Este ambiente está generando peligrosos sentimientos de animadversión hacia la inmigración, lo que además de perjudicar injustamente a quienes residen en el país habiendo cumplido con todos los requisitos que exige la ley, está impidiendo apreciar el valioso aporte de la inmigración, pudiendo motivar soluciones extremas. De hecho, un reciente estudio de Plaza Pública Cadem indicó que el 86% piensa que la frontera debería cerrarse a la nueva inmigración hasta resolver los problemas actuales, en tanto que solo el 47% estima que la inmigración fortalece al país.

El costo de la inacción frente a esta realidad puede resultar altísimo, por lo que a partir del diagnóstico que ha entregado el canciller resulta urgente abocarse a desactivar esta crisis, donde en lo inmediato oposición y gobierno deben ponerse de acuerdo en medidas que permitan recuperar cuanto antes una migración ordenada -que vaya acorde a las capacidades del país, sin que vuelva a ocurrir lo sucedido entre 2014 y 2018, que de 490 mil extranjeros se pasó a 1,2 millones- y enviar señales claras de que la entrada o permanencia irregular en el país no serán toleradas. Esto requiere ser tratado con lógicas de política de Estado, tal como ha ocurrido en la agenda de seguridad que se está consensuando en el Congreso.

Los primeros pasos ya se han dado: las Fuerzas Armadas, en virtud de la reciente reforma constitucional sobre infraestructura crítica, ya prestan labores de control en la frontera norte -cabe tener presente que el año pasado se registraron más de 54 mil ingresos clandestinos-, en tanto que las recientes directrices del Ministerio Público en orden a solicitar la prisión preventiva para todo extranjero imputado que no acredite identidad apunta en la dirección correcta.

Indispensable para que la estrategia de ordenar la migración rinda frutos es que la ley se haga cumplir, particularmente en lo relativo a las expulsiones, algo que claramente no sucede.
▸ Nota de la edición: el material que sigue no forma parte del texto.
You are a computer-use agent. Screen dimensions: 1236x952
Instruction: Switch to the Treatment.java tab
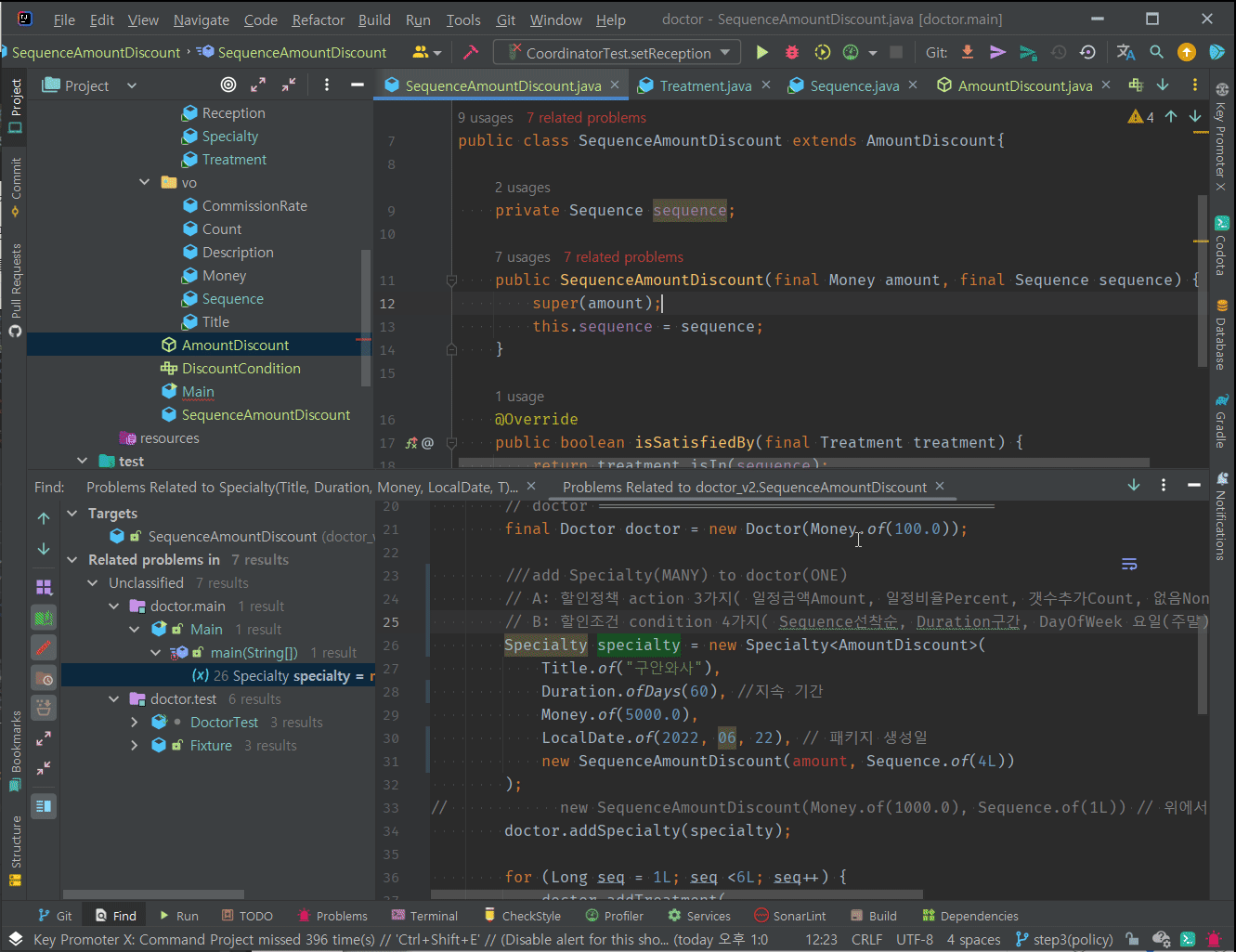pos(705,85)
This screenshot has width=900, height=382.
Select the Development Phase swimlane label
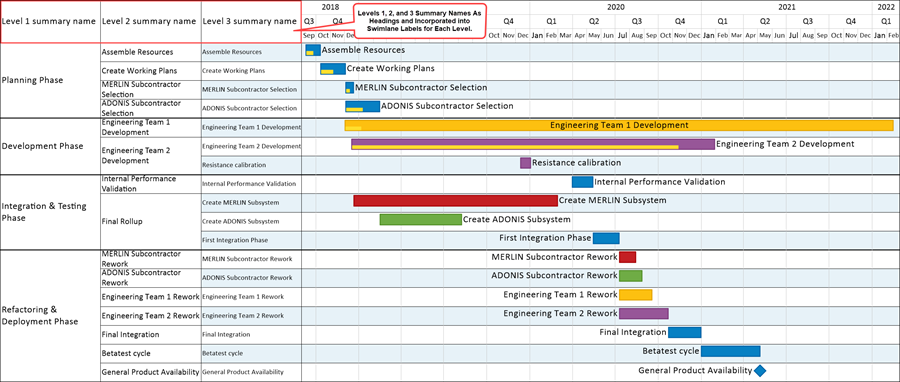42,146
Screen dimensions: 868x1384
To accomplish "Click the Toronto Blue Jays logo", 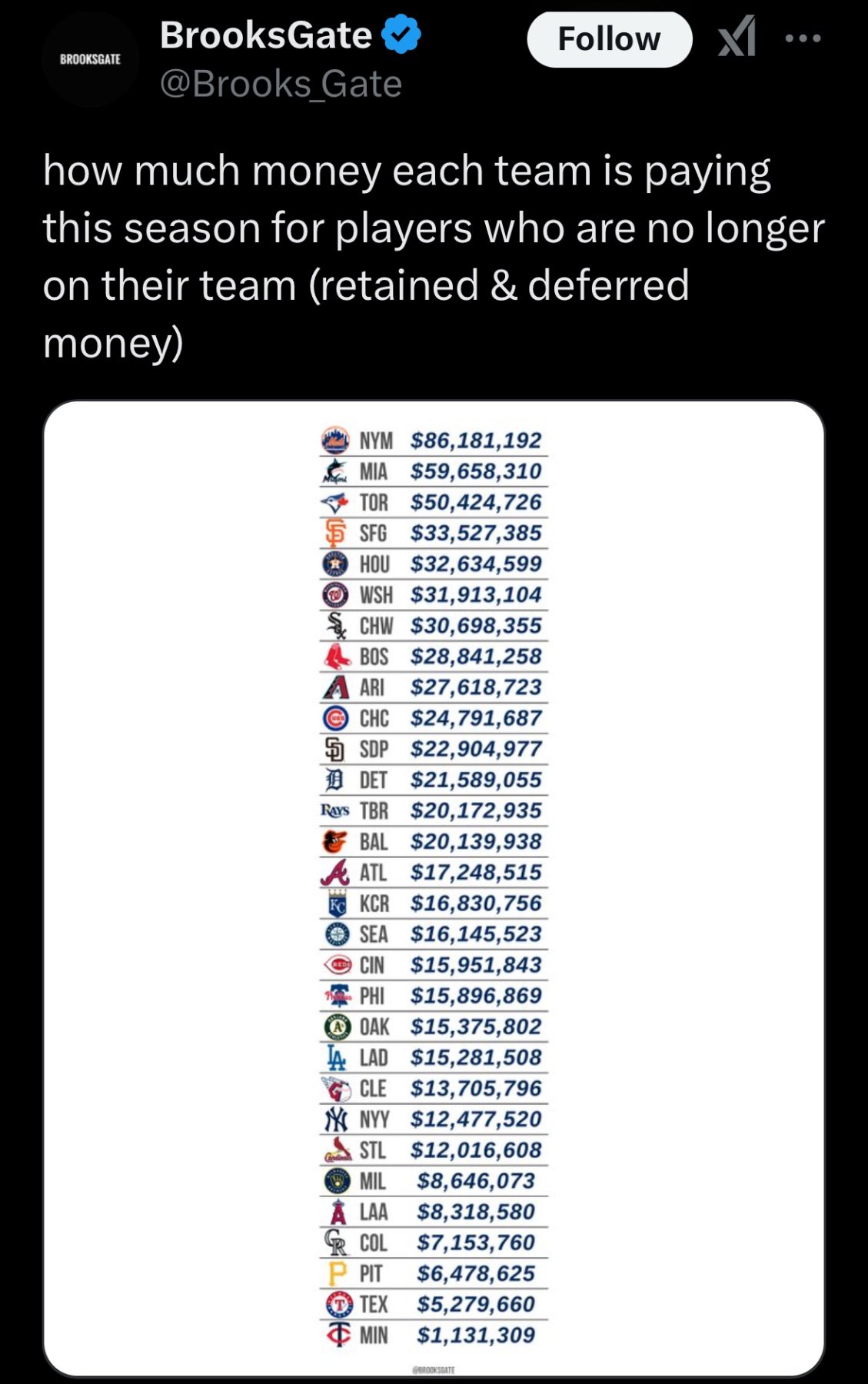I will point(335,503).
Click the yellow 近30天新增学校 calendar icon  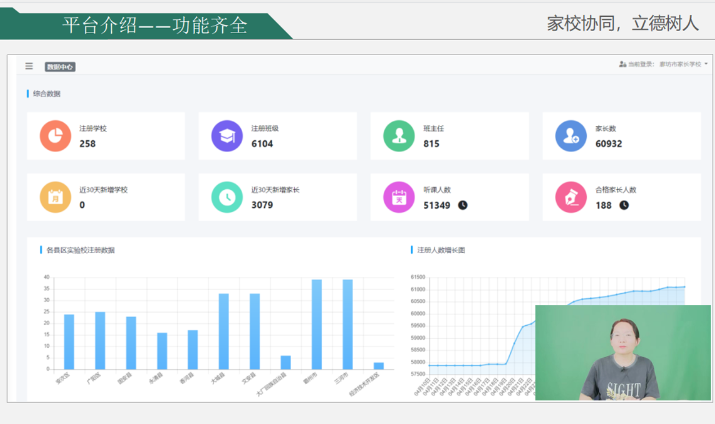tap(55, 197)
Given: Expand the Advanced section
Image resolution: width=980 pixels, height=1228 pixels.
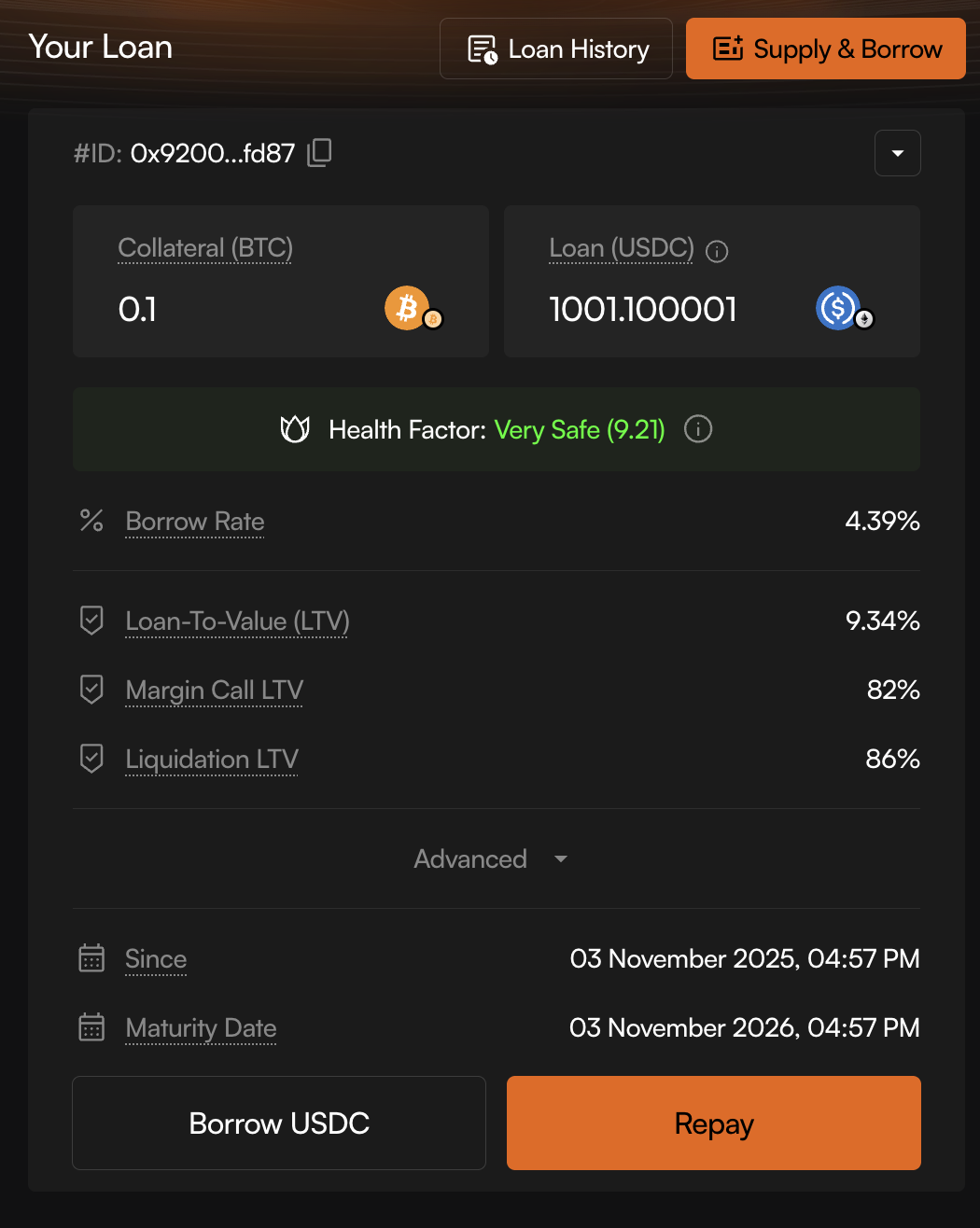Looking at the screenshot, I should [x=490, y=858].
Resulta en tal sentido irónico que las duras palabras del Presidente de la República -”quienes estén en situación irregular, o se regularizan o se van, y quienes hayan cometido delitos derechamente se tienen que ir”- pueden caer en el vacío bajo el sistema actual. La propia ministra del Interior reconoció ante la Cámara de Diputados que hay del orden de 20 mil órdenes de expulsión que no han podido concretarse, entre otras razones por la lentitud del proceso administrativo que consagra la nueva ley de extranjería. En 2022 apenas se pudieron ejecutar un total de mil órdenes, lo que ciertamente no constituye disuasivo alguno y habla de las dificultades del propio Estado para cumplir con sus obligaciones.

El Congreso debe también ordenar la abundante agenda legislativa en materia migratoria y centrarse en aquellas que podrían ayudar a enfrentar la actual crisis. Una pista la entregó la propia Cámara, que por amplia mayoría aprobó hace algunos meses una resolución para solicitar al Mandatario que coloque urgencia calificada a la discusión de un proyecto que lo habilita para decretar la expulsión inmediata de extranjeros condenados por delitos de robo, hurto, o de la Ley 20.000. Y sobre el proyecto que busca establecer como delito el ingreso clandestino al territorio nacional, si bien ha sido objeto de reparos por parte del oficialismo, bien cabría explorar la pertinencia de consagrar dicha figura en caso de reincidencia.

La dramática situación que se vive por estos días en la frontera con Perú, donde cientos de extranjeros indocumentados se encuentran varados en el lado chileno tratando desesperadamente de cruzar para retornar a sus países de origen, ilustra las implicancias de no regular a tiempo. Ahora ya no hay margen para seguir dilatando las soluciones.